LEVACHER de LA FEUTRIE poursuivra une belle carrière, en devenant en 1779 doyen de la faculté de médecine de Paris, fonction qu’il occupera jusqu’à sa mort en 1790. Près d’un demi-siècle plus tard, l’historien de la médecine Jean-Eugène DEIZEMERIS l’accusera d’avoir profité de son homonymie avec un autre chirurgien, François-Guillaume LEVACHER, pour lui voler la paternité de son redresseur de dos en plagiant sans vergogne les travaux de son collègue. Il est vrai qu’en 1769 ce dernier avait effectivement publié un opuscule intitulé Nouveau Moyen de guérir et de prévenir la courbure de l’épine. Mais il semble que LEVACHER de LA FEUTRIE avait, dès 1764, décrit son engin orthopédique dans un discours donné à la Faculté, de sorte que l’accusation ne paraît pas fondée, tout en continuant à être débattue.
Quelques extraits :
*HONTEUSES (artères & veines) : Il y a trois artères de ce nom. La honteuse interne, la grande & la petite honteuse externes. La honteuse interne est la quatrième des branches qui naissent de l’iliaque interne ou hypogastrique. Elle se partage en deux, près de son origine. La première branche fournit des rameaux aux vésicules séminales, aux prostates, & sort du bassin, au-dessous de la symphyse des os du pubis, pour se distribuer à la verge le long des corps caverneux dans l’homme, à la matrice & aux parties voisines du vagin dans la femme, & se nomme la grande honteuse externe. La seconde branche sort du bassin, par la grande échancrure sciatique, glisse derrière l’épine de l’ischion, vient gagner la face interne de la tubérosité de cet os & fournit pour l’ordinaire trois rameaux, dont le premier est l’hémorroïdale externe. Les autres vont se perdre dans le tissu spongieux de l’urètre & dans la cavité des corps caverneux. La petite honteuse externe naît de l’artère crurale. C’est le premier des trois rameaux que cette artère jette dès sa sortie du bas-ventre. La petite honteuse communique avec la grande externe, & se perd avec elle dans les parties destinées à la génération. Il y a deux veines honteuses ; l’une interne, l’autre externe, qui naissent où finissent les artères, & vont en montant, comme celles-ci descendent, se jeter, l’interne immédiatement & l’externe par le moyen de l’interne, dans les iliaques internes.

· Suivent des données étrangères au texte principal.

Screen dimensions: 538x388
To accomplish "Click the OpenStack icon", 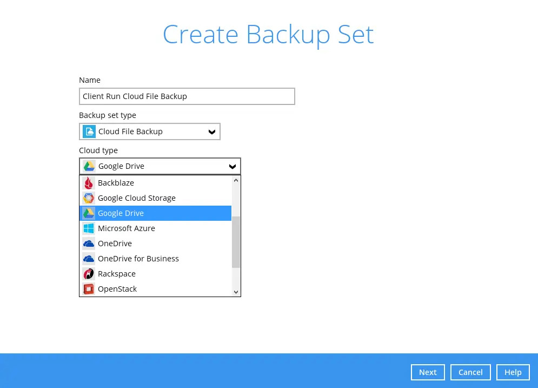I will coord(89,288).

*NOLI ME TANGERE : Termes latins qui signifient « ne me touche pas ». C’est le nom qu’on donne aux cancers du visage, ou aux ulcères chancreux qui viennent au nez, à la bouche, au menton, etc., qui sont malins & rongeants, qui s’irritent par les remèdes, & avancent la mort du malade. Voyez Cancer.
*SIALOGOGUE : Remède qui excite la sécrétion de la salive. Il y en a de trois sortes. 1°. Ceux qui, mâchés & agités dans la bouche, font que la mâchoire inférieure, la langue & les muscles buccinateurs pressent continuellement les glandes & les conduits salivaires, & les obligent de verser la salive en abondance. Tels sont le mastic, la gomme de cerisier, celle de prunier, & tout ce qu’on met dans la bouche pour mâcher. C’est pourquoi on les appelle masticatoires. 2°. Ceux qui, par leur acrimonie, irritent les fibres de la gorge, de la langue, du palais & de toute la bouche, & font exprimer beaucoup de salive des glandes agacées par ces irritations. Tels sont le pyrèthre, le gingembre, la moutarde, le poivre, le tabac, l’iris, la staphisaigre & tous les apophlegmatismes âcres. 3°. Ceux qui fondent le sang & la lymphe, & dilatent les conduits salivaires. Tel est le mercure qui produit la salivation. Voyez Salive.